Required action >> Repeat verbatim, and only, the lines of the data below, beginning at the line that contains "Версия для печати (313, 320)" and stopping after the line that contains "Modeling (202, 1645)".

[Data items]
----
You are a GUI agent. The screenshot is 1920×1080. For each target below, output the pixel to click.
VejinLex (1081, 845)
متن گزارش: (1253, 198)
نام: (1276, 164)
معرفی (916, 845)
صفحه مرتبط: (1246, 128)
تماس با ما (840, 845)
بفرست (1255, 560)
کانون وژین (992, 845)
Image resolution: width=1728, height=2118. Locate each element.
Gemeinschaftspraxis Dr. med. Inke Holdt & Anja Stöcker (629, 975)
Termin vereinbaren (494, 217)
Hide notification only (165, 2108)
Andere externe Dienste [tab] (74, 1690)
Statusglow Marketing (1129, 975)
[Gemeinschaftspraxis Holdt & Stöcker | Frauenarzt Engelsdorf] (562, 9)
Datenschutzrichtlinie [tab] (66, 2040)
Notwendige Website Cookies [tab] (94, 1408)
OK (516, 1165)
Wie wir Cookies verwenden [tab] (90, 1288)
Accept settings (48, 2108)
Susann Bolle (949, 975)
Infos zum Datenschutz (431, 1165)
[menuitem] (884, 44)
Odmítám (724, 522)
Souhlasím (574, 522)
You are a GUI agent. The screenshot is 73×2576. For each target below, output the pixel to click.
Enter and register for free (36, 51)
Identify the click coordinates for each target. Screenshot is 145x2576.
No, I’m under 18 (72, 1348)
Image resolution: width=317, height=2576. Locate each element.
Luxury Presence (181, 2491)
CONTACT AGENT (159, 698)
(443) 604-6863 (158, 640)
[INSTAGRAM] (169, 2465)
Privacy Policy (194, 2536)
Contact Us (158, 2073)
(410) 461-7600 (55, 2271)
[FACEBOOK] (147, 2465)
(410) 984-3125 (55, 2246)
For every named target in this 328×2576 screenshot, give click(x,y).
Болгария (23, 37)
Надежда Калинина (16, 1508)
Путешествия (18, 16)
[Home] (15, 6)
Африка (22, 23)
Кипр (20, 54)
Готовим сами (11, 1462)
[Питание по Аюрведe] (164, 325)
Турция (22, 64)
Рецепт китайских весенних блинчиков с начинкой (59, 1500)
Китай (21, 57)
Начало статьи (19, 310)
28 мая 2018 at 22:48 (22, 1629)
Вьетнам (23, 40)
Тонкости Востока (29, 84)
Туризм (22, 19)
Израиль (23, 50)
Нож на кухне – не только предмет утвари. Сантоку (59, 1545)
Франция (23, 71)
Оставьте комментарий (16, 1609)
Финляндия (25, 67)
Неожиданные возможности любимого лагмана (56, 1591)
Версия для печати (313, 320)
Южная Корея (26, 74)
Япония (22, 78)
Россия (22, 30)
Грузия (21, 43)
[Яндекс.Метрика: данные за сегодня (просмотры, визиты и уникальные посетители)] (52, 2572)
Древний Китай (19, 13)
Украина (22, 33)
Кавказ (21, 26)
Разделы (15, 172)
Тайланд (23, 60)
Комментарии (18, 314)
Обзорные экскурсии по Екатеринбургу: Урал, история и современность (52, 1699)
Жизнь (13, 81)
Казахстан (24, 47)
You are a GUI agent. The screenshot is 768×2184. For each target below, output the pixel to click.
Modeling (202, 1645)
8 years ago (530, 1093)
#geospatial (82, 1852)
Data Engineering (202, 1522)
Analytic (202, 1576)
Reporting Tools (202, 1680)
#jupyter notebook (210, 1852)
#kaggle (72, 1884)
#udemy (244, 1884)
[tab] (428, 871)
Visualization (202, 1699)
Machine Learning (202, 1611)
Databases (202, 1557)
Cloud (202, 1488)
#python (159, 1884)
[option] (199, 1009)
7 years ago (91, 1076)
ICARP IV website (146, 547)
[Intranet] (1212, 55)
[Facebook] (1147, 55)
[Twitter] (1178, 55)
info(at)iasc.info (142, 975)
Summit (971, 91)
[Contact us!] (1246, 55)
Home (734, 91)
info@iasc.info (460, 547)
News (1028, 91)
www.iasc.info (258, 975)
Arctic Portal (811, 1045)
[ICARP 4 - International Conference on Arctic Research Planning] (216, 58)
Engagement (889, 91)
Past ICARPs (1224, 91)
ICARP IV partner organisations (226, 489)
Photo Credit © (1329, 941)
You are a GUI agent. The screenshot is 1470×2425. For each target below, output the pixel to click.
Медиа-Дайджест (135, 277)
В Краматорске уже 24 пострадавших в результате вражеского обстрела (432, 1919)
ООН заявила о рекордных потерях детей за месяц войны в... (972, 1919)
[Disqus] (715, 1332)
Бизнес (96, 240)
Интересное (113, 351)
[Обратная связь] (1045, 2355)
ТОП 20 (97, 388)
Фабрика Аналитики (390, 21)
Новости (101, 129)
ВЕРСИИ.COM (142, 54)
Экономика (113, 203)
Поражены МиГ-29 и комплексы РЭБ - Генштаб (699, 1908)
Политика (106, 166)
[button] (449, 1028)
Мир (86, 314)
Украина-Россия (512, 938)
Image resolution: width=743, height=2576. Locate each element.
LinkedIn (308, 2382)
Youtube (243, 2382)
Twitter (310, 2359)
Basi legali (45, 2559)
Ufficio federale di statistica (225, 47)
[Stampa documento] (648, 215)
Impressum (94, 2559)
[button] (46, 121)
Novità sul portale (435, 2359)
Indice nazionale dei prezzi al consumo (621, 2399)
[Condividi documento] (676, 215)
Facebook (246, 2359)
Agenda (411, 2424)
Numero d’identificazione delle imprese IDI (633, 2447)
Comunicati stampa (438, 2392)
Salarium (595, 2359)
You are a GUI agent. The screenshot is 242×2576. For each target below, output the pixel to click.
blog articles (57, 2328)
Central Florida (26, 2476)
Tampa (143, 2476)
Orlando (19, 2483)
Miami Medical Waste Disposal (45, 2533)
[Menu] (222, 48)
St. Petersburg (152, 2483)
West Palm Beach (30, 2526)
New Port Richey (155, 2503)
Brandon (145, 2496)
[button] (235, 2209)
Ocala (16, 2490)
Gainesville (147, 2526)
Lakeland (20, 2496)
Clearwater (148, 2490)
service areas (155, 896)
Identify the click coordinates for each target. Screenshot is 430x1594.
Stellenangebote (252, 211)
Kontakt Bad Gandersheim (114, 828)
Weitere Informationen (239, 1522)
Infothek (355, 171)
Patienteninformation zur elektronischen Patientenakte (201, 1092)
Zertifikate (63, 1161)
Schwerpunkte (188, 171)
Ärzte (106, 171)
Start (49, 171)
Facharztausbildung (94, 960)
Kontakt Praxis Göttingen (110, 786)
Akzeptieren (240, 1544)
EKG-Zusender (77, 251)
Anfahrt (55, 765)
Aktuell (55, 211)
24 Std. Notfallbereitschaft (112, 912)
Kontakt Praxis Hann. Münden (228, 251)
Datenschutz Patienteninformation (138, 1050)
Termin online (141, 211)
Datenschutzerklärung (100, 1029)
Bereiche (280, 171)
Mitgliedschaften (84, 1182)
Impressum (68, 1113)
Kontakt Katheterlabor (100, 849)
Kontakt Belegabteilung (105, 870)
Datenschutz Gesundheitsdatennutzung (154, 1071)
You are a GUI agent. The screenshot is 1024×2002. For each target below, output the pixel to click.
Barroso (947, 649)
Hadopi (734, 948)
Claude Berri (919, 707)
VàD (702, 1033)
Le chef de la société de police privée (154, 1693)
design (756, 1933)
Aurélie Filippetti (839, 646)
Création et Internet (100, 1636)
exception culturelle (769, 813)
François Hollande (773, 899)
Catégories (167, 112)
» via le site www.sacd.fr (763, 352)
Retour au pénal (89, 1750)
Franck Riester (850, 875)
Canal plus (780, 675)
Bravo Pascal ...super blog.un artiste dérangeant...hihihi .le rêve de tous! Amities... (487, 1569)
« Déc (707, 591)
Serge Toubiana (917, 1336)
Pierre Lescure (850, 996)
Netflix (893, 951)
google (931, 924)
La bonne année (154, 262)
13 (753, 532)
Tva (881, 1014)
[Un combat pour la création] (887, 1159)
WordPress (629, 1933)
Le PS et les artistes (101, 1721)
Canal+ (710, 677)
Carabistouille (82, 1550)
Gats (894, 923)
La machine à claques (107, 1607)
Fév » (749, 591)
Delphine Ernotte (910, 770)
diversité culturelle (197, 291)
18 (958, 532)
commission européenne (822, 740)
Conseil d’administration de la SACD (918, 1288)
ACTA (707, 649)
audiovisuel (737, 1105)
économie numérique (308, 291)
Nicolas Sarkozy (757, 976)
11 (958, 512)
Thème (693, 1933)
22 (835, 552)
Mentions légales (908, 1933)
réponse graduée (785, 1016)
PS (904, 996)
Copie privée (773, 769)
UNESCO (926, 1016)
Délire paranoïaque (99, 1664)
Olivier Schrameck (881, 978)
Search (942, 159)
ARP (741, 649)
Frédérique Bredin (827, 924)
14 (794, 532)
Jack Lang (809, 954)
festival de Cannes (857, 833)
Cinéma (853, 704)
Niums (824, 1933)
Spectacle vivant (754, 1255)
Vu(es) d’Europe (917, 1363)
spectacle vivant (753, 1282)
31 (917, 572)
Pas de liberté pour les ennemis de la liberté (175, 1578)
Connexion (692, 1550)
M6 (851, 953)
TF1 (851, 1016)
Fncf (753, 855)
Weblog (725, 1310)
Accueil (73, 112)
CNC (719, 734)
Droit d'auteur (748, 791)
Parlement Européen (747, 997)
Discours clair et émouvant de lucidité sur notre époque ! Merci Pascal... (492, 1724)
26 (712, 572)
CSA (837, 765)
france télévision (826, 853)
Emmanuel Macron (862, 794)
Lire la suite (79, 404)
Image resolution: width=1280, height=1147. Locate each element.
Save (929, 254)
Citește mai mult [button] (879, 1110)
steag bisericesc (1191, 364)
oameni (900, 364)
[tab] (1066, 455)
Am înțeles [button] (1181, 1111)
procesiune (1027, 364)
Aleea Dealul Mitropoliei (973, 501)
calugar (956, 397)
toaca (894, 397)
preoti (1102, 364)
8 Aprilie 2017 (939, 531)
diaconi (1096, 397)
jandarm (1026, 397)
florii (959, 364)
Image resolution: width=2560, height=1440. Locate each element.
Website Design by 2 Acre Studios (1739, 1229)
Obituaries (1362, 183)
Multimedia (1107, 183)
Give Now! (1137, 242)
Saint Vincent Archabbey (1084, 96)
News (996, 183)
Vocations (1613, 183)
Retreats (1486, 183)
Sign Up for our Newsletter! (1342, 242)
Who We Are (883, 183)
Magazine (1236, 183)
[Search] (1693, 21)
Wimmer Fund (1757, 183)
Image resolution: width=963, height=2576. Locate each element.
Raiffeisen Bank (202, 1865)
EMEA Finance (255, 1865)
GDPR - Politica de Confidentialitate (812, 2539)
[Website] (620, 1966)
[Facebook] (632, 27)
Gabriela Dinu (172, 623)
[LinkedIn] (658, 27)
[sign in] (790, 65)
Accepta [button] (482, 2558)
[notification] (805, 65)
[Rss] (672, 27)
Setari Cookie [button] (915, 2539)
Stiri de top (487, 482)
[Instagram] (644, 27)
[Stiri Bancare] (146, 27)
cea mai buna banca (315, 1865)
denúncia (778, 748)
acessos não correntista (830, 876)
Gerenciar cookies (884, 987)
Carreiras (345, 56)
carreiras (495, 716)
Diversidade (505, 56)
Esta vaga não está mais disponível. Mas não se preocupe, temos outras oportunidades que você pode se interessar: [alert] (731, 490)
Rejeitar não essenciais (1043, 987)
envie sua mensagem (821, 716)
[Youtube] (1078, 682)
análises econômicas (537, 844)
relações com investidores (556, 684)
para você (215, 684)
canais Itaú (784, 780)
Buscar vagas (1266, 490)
----
Result >>
Версия для печати (313, 320)
Южная Корея (26, 74)
Япония (22, 78)
Россия (22, 30)
Грузия (21, 43)
[Яндекс.Метрика: данные за сегодня (просмотры, визиты и уникальные посетители)] (52, 2572)
Древний Китай (19, 13)
Украина (22, 33)
Кавказ (21, 26)
Разделы (15, 172)
Тайланд (23, 60)
Комментарии (18, 314)
Обзорные экскурсии по Екатеринбургу: Урал, история и современность (52, 1699)
Жизнь (13, 81)
Казахстан (24, 47)
You are a GUI agent. The screenshot is 768×2184. For each target below, output the pixel to click.
Modeling (202, 1645)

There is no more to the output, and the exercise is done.